Task goal> Within the lines below, find those that hold the string "letter" and copy each one.

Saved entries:
=-=-=-=-=

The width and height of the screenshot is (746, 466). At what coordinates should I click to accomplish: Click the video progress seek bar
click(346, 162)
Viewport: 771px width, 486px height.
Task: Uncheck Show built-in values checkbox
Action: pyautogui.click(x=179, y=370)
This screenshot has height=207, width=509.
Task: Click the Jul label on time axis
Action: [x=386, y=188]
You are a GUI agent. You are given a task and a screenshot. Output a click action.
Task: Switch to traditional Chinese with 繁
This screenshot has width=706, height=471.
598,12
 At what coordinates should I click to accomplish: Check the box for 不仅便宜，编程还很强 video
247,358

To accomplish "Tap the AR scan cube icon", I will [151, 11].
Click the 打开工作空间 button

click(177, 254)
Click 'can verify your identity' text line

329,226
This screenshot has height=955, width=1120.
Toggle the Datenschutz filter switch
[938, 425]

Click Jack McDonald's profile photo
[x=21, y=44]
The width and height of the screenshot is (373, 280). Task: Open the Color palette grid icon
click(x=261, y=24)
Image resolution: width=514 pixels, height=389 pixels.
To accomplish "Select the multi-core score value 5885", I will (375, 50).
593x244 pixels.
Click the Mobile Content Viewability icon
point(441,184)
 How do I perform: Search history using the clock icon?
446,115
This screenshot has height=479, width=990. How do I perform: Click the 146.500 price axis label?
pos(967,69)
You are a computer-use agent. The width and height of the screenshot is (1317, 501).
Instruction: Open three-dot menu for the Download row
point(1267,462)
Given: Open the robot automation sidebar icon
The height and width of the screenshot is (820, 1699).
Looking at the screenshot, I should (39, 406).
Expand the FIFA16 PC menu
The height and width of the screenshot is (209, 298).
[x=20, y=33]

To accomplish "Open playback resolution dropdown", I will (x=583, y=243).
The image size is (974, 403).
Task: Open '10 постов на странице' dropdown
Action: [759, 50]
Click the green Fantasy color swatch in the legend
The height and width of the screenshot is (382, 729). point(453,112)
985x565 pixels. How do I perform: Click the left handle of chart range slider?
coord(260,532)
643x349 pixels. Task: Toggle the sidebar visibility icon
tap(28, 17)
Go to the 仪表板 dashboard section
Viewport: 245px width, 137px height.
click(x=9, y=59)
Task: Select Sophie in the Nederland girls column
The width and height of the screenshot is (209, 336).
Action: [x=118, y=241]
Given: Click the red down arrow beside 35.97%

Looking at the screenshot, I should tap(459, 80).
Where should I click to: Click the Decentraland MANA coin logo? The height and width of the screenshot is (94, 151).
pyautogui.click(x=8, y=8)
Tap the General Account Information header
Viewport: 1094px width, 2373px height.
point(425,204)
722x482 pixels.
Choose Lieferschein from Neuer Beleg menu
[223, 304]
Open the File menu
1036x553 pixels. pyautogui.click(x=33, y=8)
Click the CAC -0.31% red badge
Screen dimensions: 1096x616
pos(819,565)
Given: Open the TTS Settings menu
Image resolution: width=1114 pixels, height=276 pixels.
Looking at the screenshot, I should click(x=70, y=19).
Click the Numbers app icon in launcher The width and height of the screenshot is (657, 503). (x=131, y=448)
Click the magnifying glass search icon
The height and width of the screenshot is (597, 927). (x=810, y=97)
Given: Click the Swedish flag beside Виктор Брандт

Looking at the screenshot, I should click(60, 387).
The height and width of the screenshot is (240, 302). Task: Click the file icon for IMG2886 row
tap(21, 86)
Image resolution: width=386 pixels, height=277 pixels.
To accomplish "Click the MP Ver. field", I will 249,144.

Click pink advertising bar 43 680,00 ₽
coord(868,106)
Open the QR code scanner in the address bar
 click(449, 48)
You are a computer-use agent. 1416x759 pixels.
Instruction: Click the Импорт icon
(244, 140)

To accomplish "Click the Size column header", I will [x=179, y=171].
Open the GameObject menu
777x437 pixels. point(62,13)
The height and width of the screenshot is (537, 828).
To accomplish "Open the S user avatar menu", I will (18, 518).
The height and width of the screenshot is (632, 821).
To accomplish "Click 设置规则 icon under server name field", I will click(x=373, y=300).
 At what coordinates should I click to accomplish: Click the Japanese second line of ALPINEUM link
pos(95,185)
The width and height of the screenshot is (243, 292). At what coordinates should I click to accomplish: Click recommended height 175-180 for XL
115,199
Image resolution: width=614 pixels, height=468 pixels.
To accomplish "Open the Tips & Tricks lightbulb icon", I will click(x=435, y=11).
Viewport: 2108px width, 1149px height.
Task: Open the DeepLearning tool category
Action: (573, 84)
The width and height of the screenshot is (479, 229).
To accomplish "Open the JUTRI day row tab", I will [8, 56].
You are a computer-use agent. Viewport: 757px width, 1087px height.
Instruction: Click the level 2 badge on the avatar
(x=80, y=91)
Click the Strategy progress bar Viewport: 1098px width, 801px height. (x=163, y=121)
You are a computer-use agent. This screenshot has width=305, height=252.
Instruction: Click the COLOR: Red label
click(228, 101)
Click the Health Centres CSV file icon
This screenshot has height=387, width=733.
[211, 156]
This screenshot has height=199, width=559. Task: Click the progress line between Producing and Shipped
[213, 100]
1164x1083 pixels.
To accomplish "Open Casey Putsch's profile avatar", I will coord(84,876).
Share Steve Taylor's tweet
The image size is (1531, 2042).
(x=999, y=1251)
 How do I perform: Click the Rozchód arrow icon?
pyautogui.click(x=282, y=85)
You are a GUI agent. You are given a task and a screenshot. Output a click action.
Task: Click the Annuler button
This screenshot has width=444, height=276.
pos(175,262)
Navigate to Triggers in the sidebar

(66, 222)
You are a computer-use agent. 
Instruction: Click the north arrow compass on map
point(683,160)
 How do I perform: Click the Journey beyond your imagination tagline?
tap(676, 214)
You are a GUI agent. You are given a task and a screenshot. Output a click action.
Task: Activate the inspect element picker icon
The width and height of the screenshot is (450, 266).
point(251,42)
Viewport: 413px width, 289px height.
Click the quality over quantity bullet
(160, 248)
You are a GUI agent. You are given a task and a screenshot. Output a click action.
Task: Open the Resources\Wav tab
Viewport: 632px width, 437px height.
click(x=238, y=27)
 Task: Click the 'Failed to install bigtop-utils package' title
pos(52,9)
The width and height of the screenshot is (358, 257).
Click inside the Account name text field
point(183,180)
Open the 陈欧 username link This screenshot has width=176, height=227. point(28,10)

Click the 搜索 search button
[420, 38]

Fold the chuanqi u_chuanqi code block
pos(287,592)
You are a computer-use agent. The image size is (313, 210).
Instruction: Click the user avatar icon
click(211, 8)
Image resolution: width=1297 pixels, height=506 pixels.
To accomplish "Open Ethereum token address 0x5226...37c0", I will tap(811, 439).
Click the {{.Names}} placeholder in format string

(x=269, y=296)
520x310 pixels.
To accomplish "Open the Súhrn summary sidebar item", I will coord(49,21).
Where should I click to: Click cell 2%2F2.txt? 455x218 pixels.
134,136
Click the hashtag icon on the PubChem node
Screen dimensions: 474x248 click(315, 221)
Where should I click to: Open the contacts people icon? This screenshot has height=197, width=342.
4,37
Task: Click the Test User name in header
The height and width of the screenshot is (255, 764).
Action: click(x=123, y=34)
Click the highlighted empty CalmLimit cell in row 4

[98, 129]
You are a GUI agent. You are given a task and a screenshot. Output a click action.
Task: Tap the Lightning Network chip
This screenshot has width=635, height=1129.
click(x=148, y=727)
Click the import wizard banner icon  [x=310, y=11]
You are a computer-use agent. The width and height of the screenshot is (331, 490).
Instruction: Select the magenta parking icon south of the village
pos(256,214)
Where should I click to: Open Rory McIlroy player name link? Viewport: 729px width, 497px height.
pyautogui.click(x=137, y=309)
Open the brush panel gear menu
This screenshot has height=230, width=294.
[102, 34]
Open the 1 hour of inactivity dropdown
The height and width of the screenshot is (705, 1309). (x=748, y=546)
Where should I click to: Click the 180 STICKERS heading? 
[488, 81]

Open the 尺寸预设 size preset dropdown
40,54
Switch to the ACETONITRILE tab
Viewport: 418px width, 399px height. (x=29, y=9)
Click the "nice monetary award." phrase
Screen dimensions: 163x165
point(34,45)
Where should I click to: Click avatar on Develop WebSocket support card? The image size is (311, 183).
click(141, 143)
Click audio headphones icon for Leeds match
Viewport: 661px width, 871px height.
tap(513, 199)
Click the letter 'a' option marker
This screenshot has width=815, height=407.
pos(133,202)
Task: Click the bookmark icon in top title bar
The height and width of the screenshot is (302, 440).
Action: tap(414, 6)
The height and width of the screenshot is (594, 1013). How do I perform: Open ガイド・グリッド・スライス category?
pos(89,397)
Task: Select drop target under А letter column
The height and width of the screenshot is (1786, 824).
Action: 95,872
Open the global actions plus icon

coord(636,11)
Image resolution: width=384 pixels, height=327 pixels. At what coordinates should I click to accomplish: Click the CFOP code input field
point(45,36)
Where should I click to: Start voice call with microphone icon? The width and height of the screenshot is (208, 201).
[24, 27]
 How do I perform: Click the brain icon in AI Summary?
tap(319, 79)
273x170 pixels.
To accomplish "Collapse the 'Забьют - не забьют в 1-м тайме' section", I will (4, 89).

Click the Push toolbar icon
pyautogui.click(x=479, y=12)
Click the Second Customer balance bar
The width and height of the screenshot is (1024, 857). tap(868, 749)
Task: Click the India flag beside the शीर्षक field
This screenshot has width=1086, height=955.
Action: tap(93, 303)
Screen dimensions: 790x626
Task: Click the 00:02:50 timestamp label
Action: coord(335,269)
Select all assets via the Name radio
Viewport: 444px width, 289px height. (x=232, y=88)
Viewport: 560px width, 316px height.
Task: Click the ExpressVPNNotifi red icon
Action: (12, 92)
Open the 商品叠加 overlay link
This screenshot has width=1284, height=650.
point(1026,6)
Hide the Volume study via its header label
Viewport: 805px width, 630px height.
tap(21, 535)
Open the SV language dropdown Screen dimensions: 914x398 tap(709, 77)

=-=-=-=-=

Exercise output>
Click the letter 'a' option marker
Task: Select drop target under А letter column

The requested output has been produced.